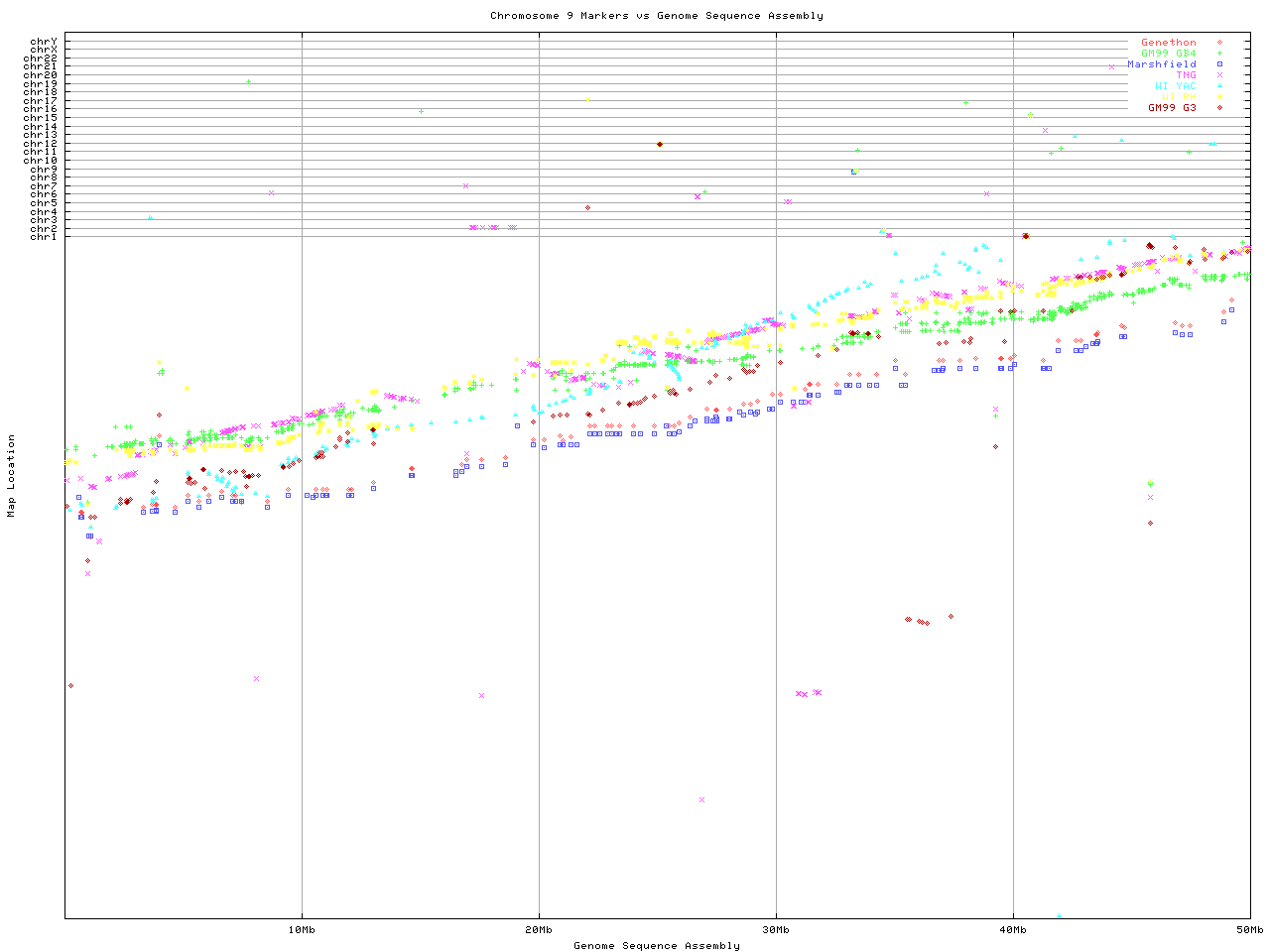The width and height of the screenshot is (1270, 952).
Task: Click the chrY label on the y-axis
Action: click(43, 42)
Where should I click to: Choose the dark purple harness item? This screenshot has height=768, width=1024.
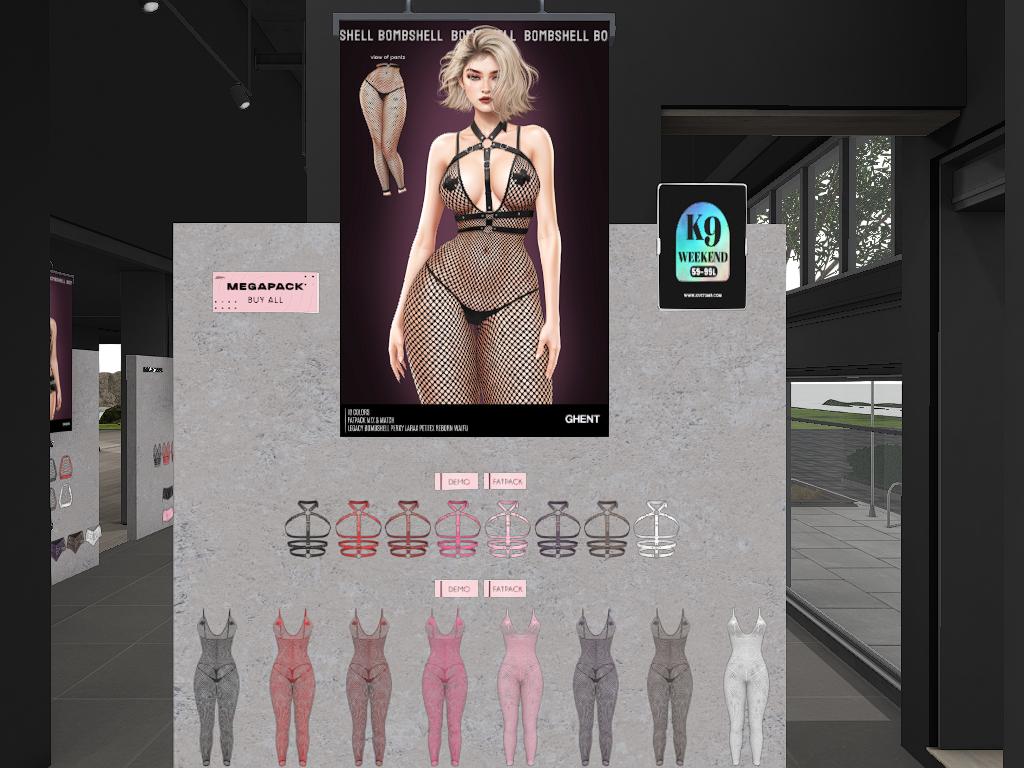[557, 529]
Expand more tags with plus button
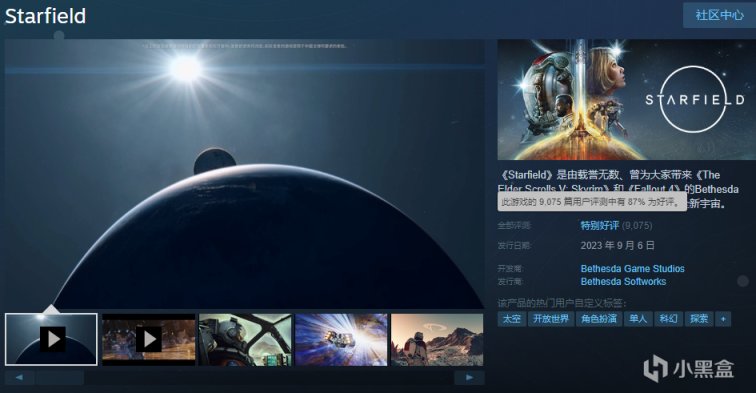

____

Copy exactly the lines that run from the one containing "Where should I" to the last line of the records, both included, and leave out every picture.

Where should I click to: Choose the dark purple harness item? This screenshot has height=768, width=1024.
[557, 529]
Expand more tags with plus button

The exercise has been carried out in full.